» TASK TO COMPLETE: Extract every row that contains the string "Policy", matching case exactly. Copy each matching row in full.

(Item position rows)
>>
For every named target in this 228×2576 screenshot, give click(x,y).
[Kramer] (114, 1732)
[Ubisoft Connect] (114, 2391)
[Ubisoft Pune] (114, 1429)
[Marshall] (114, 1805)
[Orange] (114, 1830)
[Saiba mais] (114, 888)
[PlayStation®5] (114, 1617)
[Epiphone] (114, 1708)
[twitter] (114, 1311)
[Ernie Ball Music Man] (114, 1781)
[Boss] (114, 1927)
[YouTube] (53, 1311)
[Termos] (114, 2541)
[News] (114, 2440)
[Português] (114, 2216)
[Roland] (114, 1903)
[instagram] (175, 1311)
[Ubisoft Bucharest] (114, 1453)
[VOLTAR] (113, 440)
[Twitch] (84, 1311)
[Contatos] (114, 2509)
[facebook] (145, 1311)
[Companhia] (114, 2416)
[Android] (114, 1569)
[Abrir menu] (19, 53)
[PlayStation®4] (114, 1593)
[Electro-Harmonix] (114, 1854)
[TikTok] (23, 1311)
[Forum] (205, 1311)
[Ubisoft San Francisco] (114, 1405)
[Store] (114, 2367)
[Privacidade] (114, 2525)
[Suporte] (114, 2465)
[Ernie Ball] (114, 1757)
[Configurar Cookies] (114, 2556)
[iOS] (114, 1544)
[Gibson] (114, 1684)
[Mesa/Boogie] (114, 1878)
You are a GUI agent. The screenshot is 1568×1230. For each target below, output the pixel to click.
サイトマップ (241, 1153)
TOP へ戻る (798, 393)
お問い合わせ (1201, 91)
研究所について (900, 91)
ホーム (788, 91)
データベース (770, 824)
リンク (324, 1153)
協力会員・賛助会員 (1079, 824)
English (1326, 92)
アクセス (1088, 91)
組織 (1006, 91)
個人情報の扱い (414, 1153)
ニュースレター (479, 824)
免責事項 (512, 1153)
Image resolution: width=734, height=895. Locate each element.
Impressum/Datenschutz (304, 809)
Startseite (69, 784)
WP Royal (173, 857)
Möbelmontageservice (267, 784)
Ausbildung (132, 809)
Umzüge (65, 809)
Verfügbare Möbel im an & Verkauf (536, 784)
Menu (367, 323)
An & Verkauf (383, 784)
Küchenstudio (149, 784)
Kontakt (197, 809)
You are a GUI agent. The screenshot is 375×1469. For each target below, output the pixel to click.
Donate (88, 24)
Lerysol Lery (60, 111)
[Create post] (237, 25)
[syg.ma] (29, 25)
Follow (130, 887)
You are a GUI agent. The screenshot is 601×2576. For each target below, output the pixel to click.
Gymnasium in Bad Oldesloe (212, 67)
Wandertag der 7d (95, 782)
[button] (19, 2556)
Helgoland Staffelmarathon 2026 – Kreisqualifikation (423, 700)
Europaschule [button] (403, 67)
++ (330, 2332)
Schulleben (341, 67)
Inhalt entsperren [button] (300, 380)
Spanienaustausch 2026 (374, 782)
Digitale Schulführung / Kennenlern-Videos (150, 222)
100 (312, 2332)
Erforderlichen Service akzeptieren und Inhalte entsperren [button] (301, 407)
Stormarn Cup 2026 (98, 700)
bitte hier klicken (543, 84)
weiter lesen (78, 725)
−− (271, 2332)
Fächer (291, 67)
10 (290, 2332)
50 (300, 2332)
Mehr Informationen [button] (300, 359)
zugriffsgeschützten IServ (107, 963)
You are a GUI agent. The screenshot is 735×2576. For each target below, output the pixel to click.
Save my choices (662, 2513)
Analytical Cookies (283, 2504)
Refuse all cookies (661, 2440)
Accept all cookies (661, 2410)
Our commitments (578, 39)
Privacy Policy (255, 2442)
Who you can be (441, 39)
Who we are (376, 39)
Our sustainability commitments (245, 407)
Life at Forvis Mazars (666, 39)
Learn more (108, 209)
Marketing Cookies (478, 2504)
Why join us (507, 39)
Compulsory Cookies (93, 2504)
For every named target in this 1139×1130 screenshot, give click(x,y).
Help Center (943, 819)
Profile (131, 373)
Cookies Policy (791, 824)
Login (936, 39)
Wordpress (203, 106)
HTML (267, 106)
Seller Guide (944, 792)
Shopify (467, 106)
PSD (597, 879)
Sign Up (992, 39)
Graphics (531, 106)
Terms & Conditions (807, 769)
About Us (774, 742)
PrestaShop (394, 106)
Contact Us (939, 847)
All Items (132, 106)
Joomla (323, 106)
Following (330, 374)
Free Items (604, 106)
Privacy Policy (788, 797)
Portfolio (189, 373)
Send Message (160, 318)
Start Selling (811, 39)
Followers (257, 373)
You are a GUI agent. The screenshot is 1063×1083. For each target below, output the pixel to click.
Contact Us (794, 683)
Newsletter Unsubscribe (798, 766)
<<
» TASK RESULT:
Privacy Policy (255, 2442)
Cookies Policy (791, 824)
Privacy Policy (788, 797)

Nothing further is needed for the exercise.